The verses, Deuteronomy 5:22 and Deuteronomy 13:1, provide important insights into the nature of the "Word" (הַדָּבָר֙) and how it should be understood in relation to the command in Deuteronomy 4:2 not to add or diminish from it.

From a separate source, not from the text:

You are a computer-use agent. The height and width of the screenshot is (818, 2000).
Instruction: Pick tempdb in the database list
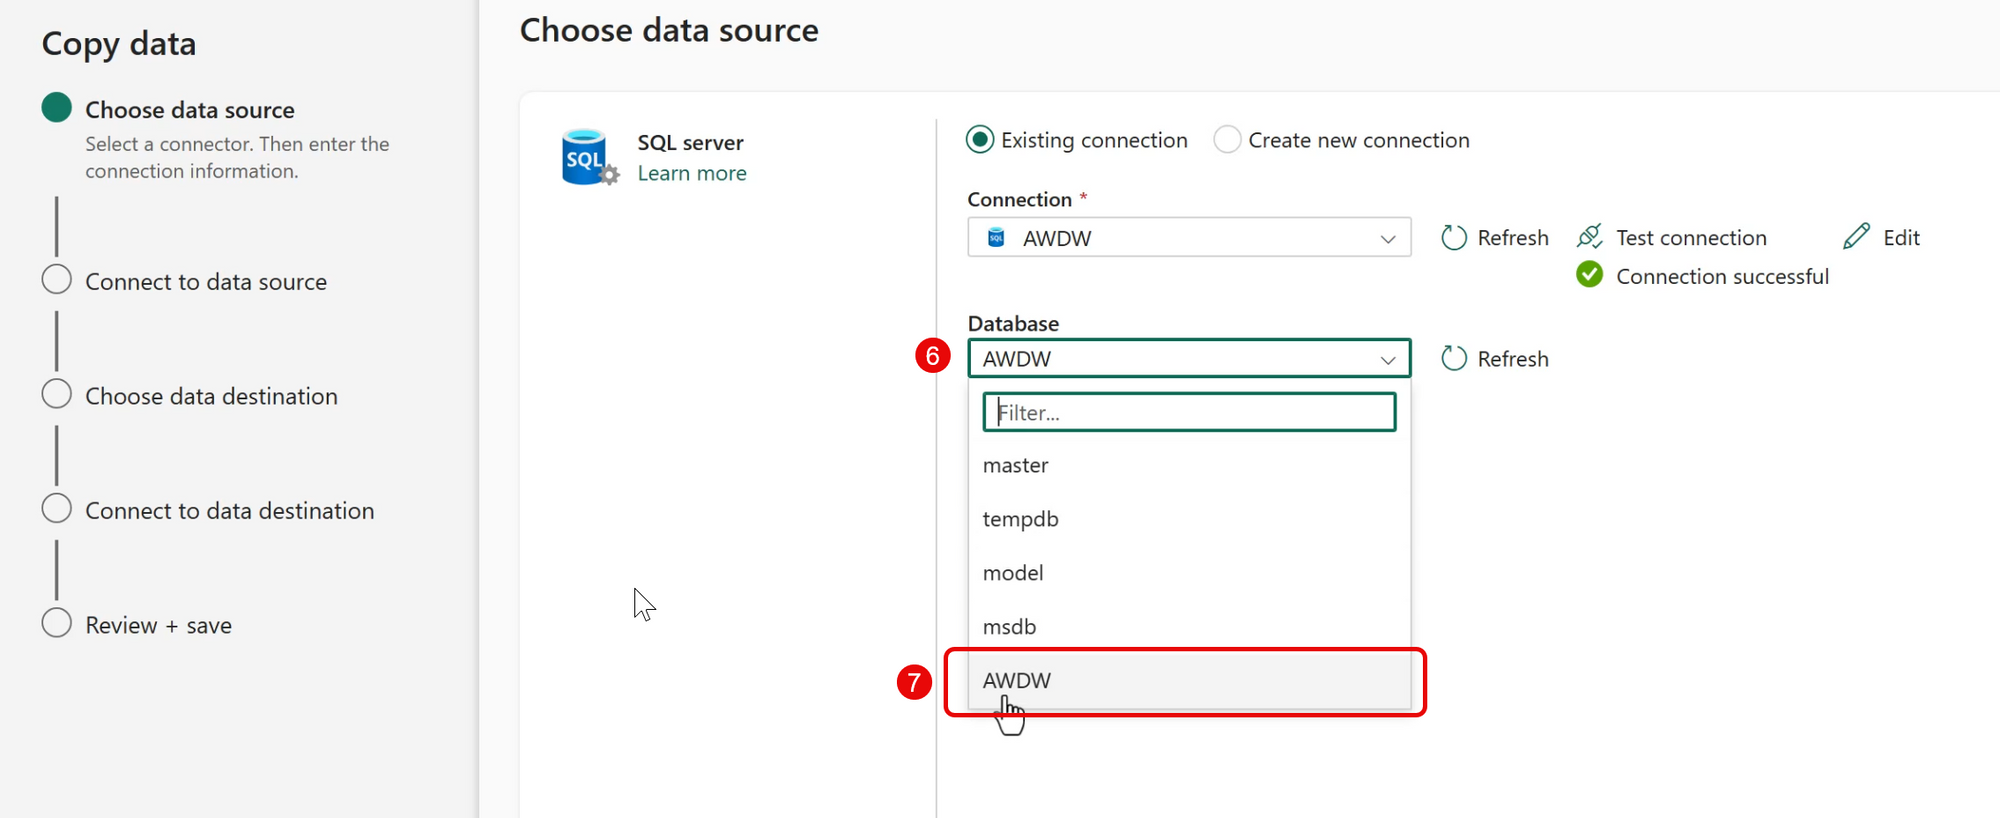(1020, 520)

In Deuteronomy 5:22, it is reported that God spoke directly to the people of Israel on Mount Sinai in a visible and audible manner through fire, cloud, and darkness, without any subsequent additions. The verse highlights that after this event, God did not add anything further, indicating that direct communication and divine revelation ceased at that specific moment.

Deuteronomy 13:1 complements this instruction by reiterating the command not to add or subtract from the Word that God gave. The emphasis on the prohibition of additions or subtractions underscores the completeness and sufficiency of God's Word as delivered in that specific context.

Therefore, based on these verses, we can conclude that the "Word" (הַדָּבָר֙) refers to the specific and direct revelation that God made to the people of Israel on Mount Sinai. The Word ends when God concludes His communication at that moment. Any attempt to add or subtract from it would go against the divine command expressed in Deuteronomy 4:2 and reaffirmed in Deuteronomy 13:1. The Word of God is thus complete and unalterable from the moment of revelation on Mount Sinai.